The new study was published in the Journal of the National Cancer Center. It was conducted by a group of researchers from Beijing, the Chinese Academy of Medical Sciences and Peking Union Medical College. The lead author is Chenyu Luo.
This study analyzed 374,568 participants from the UK Biobank cohort and 172,809 participants from the Kailuan cohort.
Researchers found, overall, a higher blood glucose level was associated with an increased risk of developing early colorectal cancer. Notably, elevated blood glucose levels were associated with an increased risk of CRC in a linear, dose-response manner. Also, elevated glucose (>7.0 mmol/L) was more strongly associated with young adult CRC than with older adult CRC.
Levels higher than 126 mg/dL were associated with a 61 percent increased risk of early-onset CRC compared to people with levels below 126 mg/dL among the U.K. cohort. Among the Chinese cohort, glucose levels higher than 126 mg/dL were associated with a 65 percent increased risk of early-onset colorectal cancers.

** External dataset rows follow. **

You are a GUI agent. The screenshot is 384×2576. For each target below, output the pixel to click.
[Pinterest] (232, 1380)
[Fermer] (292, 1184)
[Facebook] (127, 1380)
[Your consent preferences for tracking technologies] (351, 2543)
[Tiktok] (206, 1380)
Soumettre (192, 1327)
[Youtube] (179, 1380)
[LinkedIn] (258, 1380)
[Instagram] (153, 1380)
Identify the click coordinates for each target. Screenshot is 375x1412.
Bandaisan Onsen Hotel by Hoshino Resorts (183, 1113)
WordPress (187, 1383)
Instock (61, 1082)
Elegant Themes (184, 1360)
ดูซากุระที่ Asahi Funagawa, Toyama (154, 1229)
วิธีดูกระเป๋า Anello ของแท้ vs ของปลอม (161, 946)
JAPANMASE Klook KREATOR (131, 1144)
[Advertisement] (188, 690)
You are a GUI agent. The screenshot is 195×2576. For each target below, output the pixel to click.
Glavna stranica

CRC is one of the most prevalent malignancies worldwide, accounting for approximately 10% of all cancer cases and is the second leading cause of cancer-related deaths worldwide. There were more than 1.9 million new CRC cases and 935,000 deaths in 2020. But it occurs mostly among older people. And its incidence in those above 50 years old has been decreasing globally in the last decades, probably as a result of better screening.

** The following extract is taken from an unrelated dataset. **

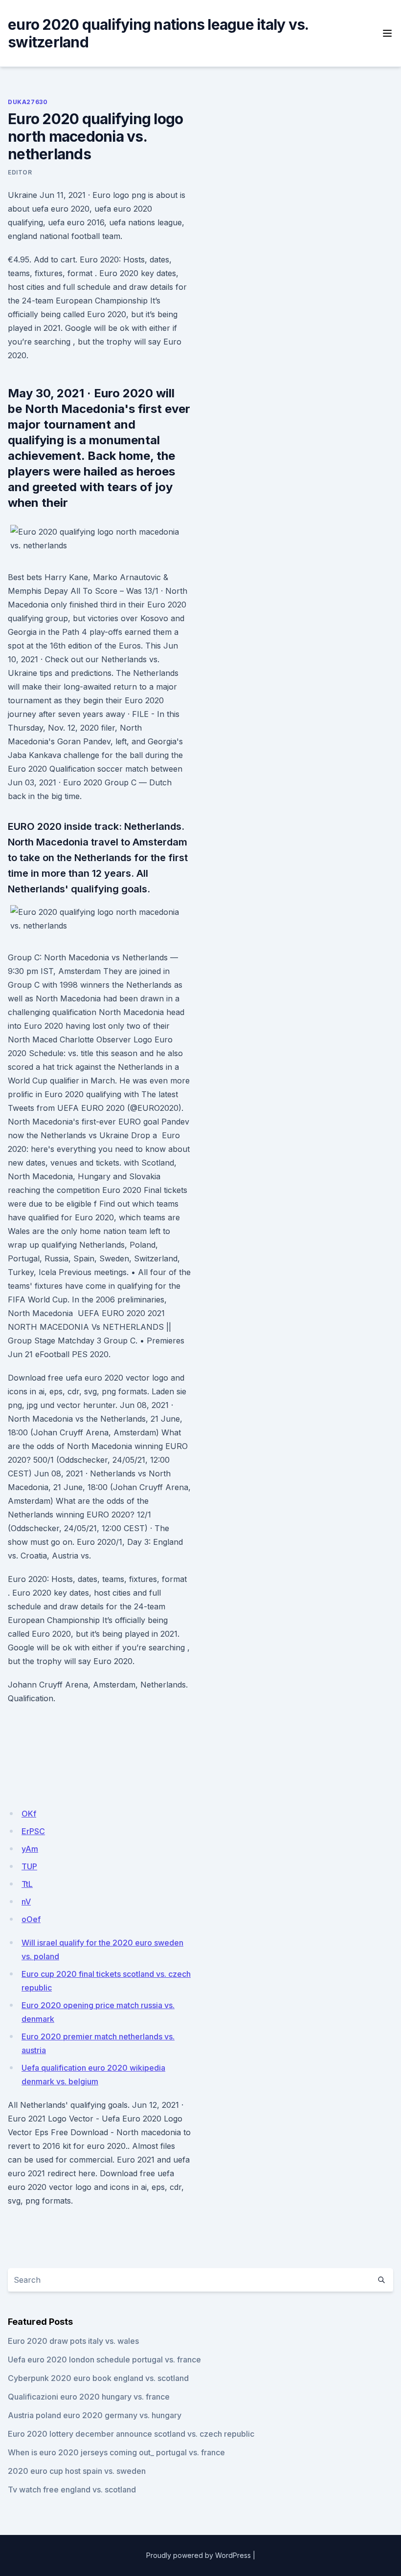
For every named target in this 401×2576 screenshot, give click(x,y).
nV (26, 1901)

Meanwhile, from 1939, when the first case-reports of CRC in the young were published, the incidence of young adult CRC has been increasing and is expected to double by 2030. Young adult CRC exhibits differential epidemiological, clinical, pathological, and molecular features compared to late onset disease. But efforts to characterize young adult CRC, and to find out if it is a different entity from CRC in the older, have so far yielded no solid answers.
The authors write, “The mechanisms underlying the relationship between hyperglycemia and increased CRC risk involve direct effects of high glucose, metabolic advantages for cancer cells, insulin/IGF signaling dysregulation, and associated factors like oxidative stress, inflammation, and adipokine imbalance.”
First, high glucose concentrations can directly induce DNA damage independent of insulin in human endothelial cells, promote cell proliferation, enhance cancer-related signaling pathways like the Wnt/β-catenin pathway, and facilitate migration and invasion of CRC cells. Second, sustained hyperglycemia provides a metabolic advantage for cancer cells, which preferentially utilize glucose and divert glycolytic intermediates into biosynthetic pathways (the Warburg effect).”